LISTED RECORDS Block Start

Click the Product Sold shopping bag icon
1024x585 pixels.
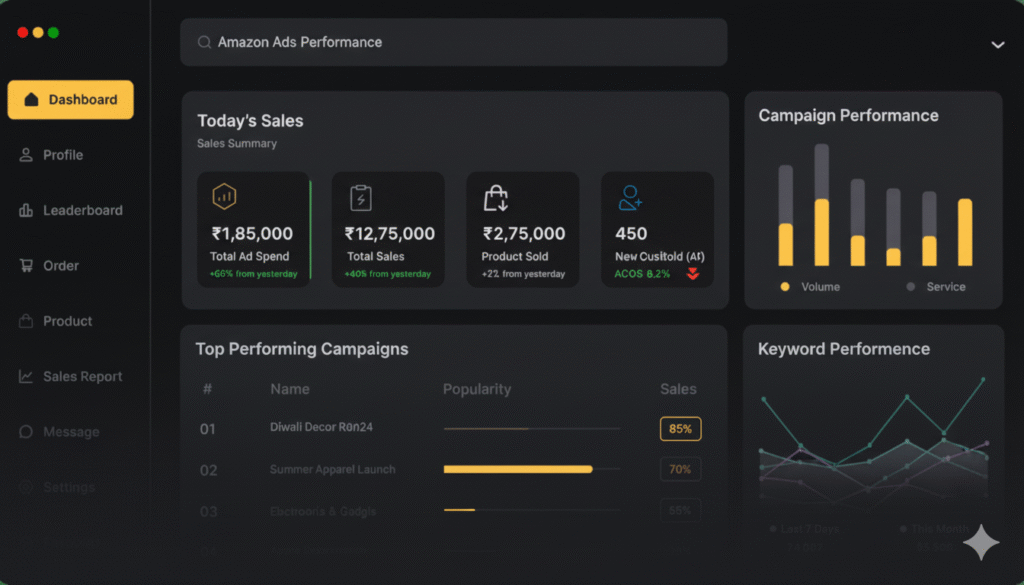tap(496, 198)
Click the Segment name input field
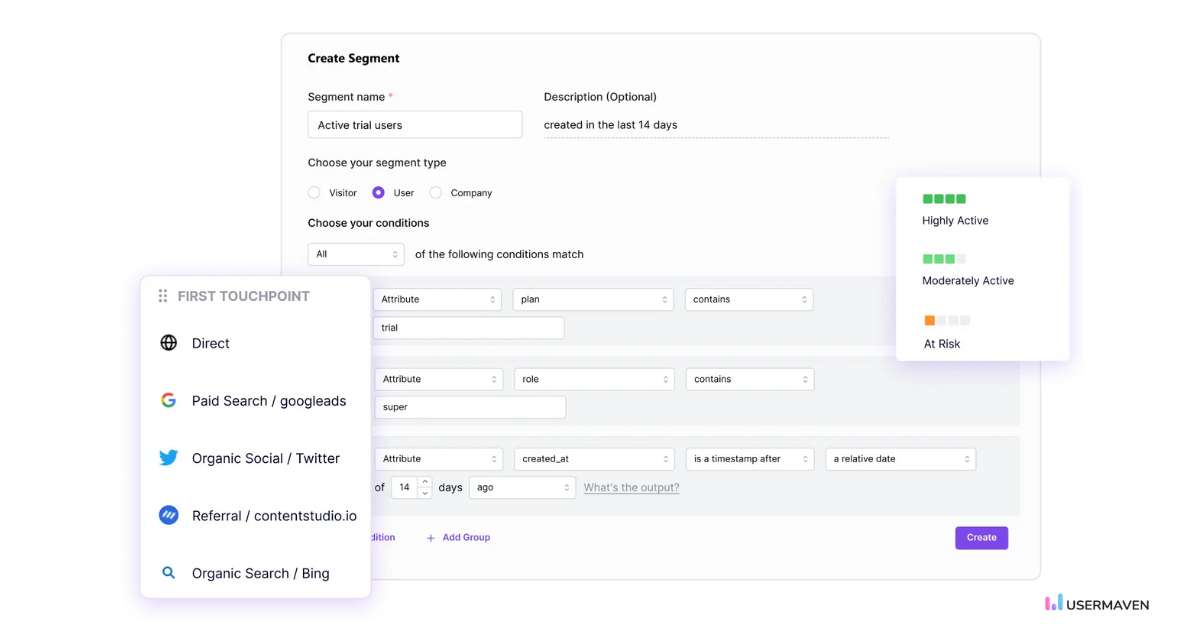The height and width of the screenshot is (630, 1200). [414, 125]
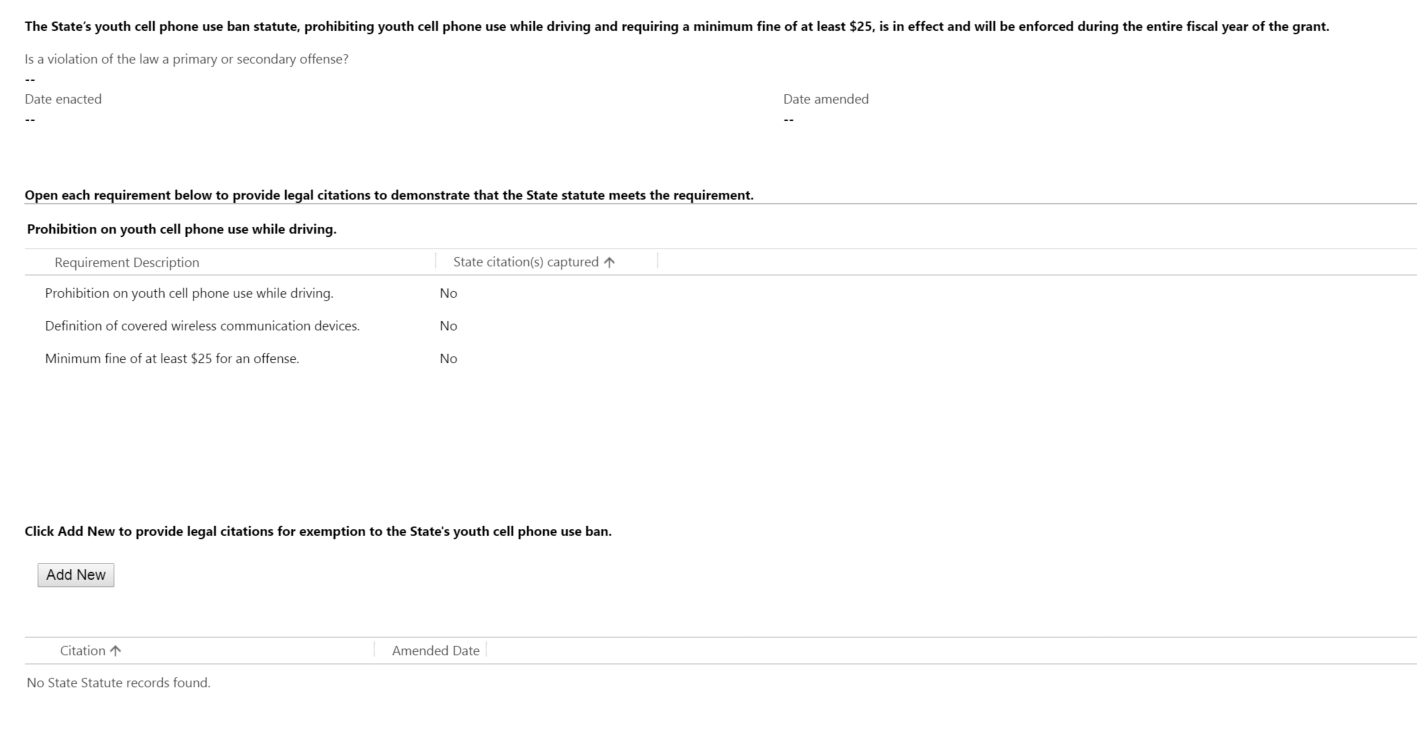The width and height of the screenshot is (1417, 731).
Task: Click the divider after State citation(s) captured column
Action: point(658,261)
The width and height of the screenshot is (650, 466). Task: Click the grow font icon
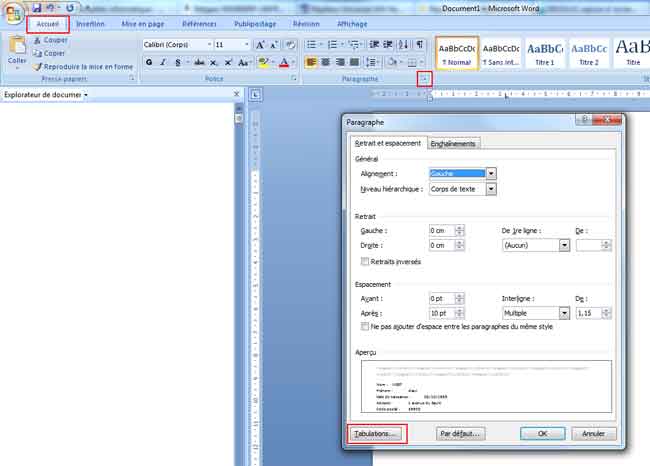(260, 45)
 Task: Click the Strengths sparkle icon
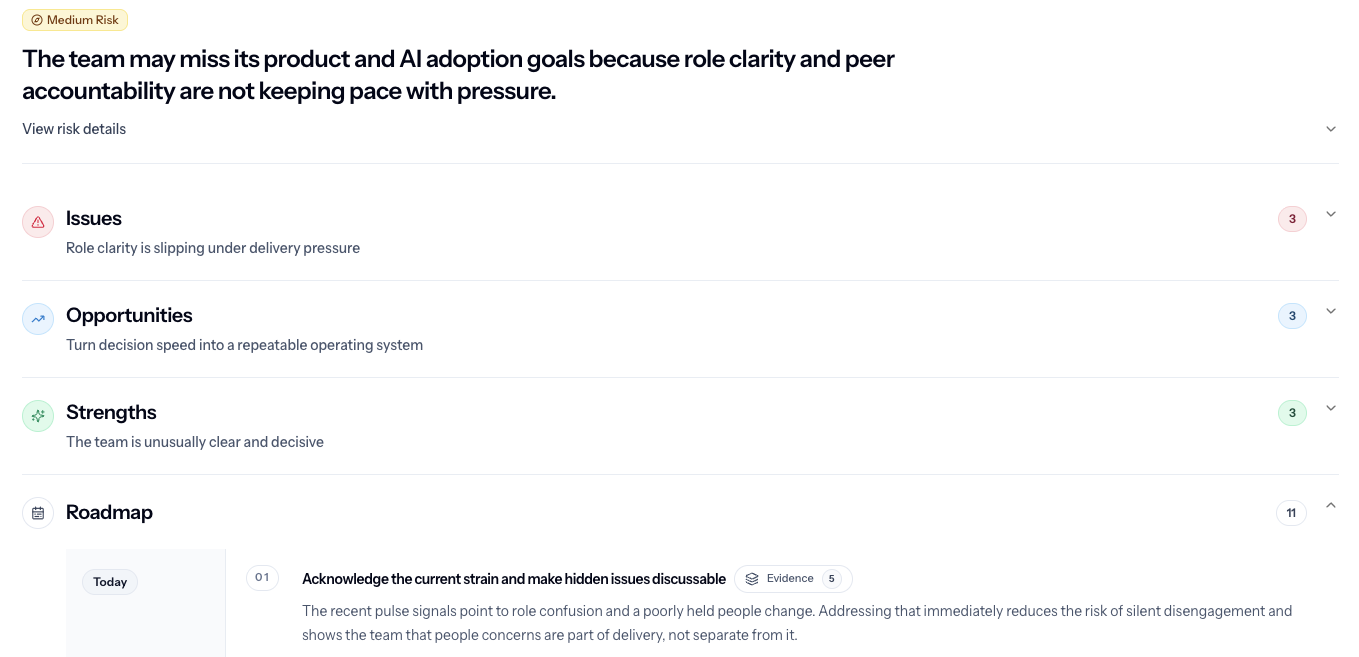click(38, 416)
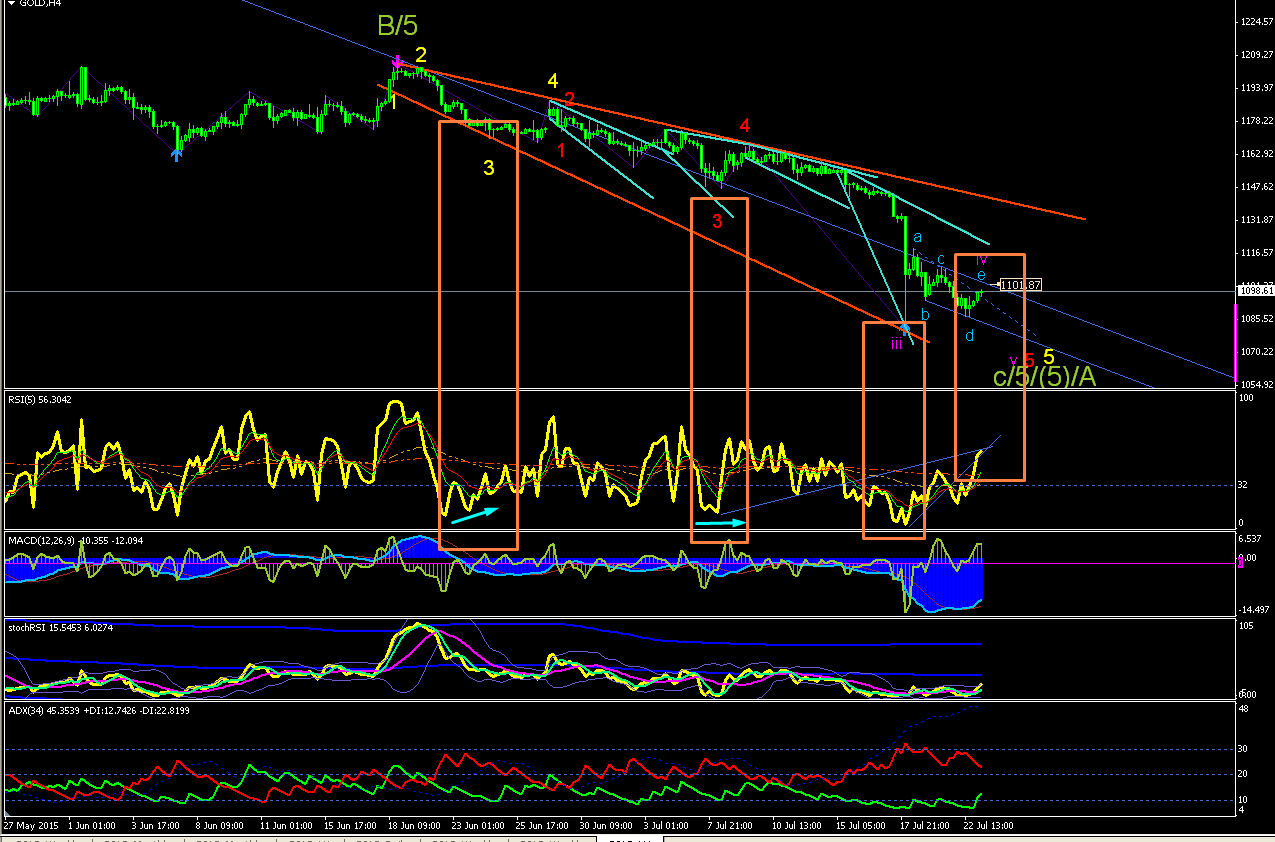Click the diagonal cyan arrow in RSI panel

pos(474,515)

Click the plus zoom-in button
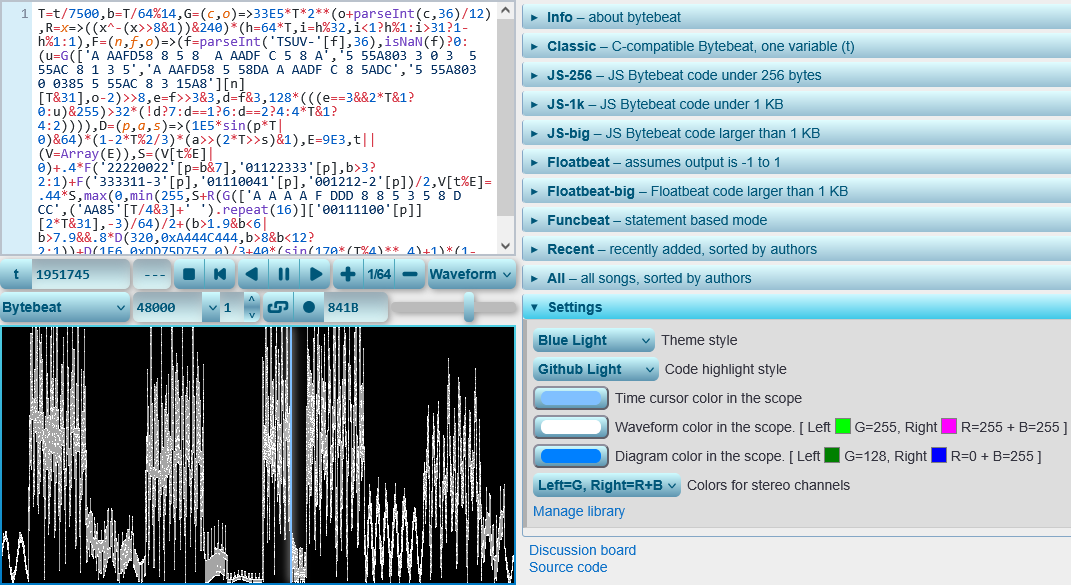[348, 274]
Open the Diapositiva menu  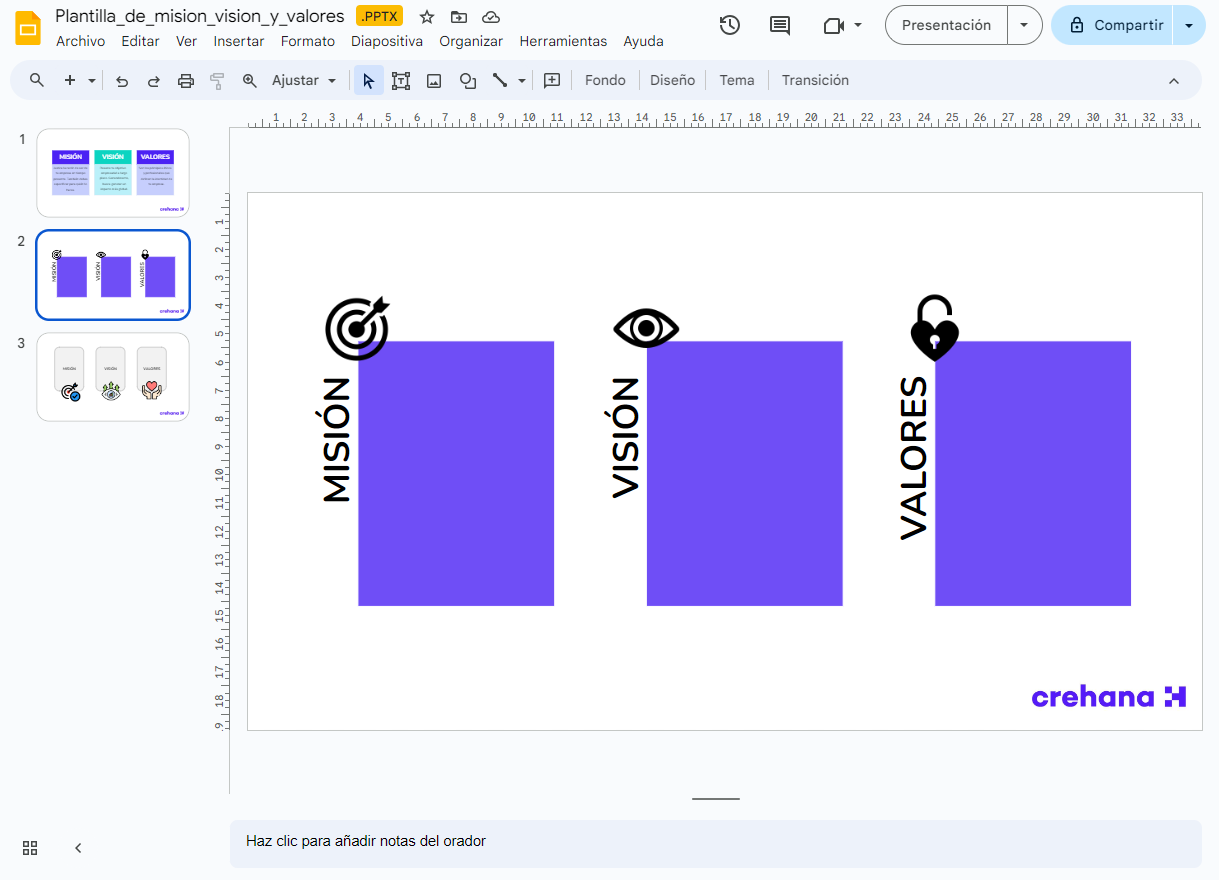[386, 41]
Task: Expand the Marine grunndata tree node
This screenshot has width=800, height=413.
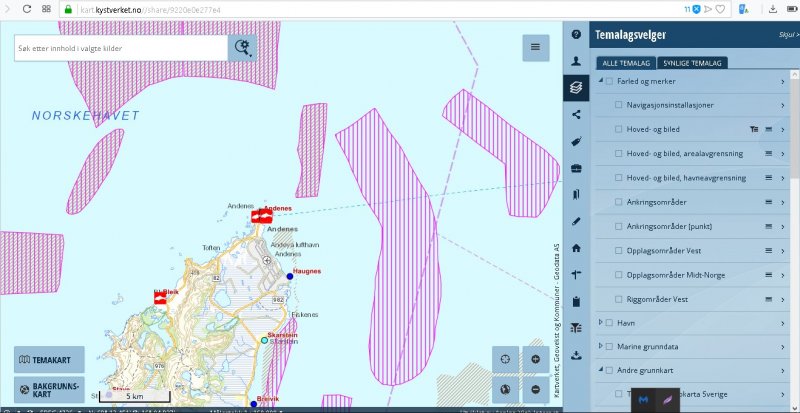Action: pos(599,346)
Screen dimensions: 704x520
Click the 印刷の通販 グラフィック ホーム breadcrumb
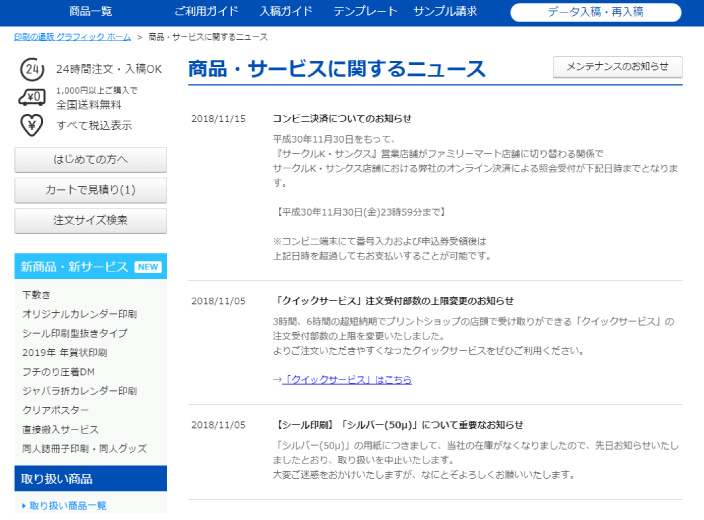(72, 37)
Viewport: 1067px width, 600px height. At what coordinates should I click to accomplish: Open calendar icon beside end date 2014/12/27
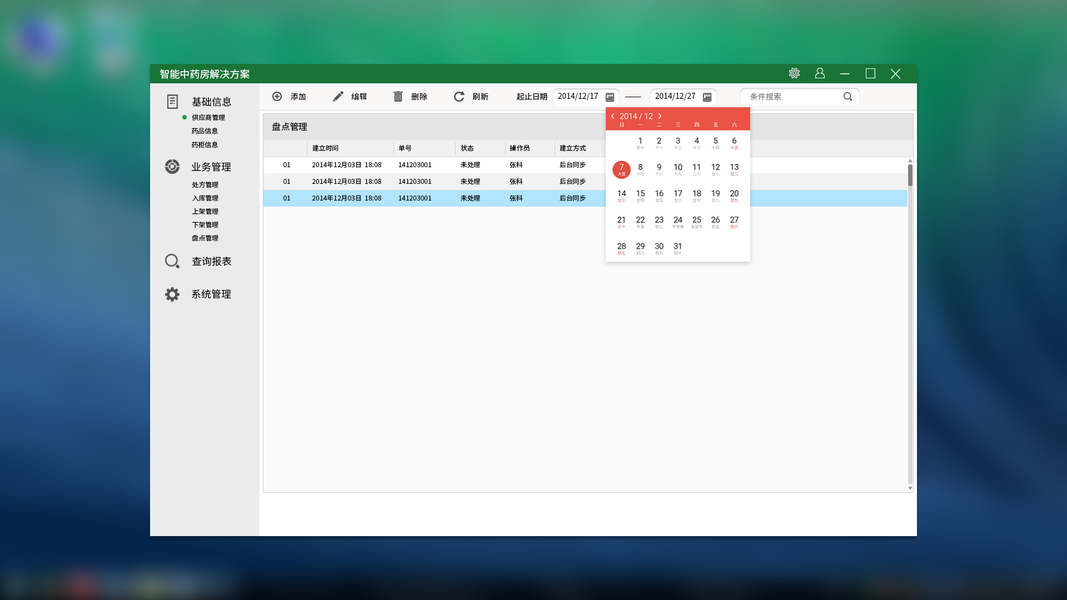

LISTED RECORDS Block End

▶ _ACTIVITY_
Return verbatim every line from the one holding "Screen dimensions: 704x520" to the end of the records above. Do not copy the pictures.

▶ _TASK SOLUTION_
Screen dimensions: 704x520
Click the 印刷の通販 グラフィック ホーム breadcrumb
(72, 37)
Viewport: 1067px width, 600px height. At what coordinates should I click to accomplish: Open calendar icon beside end date 2014/12/27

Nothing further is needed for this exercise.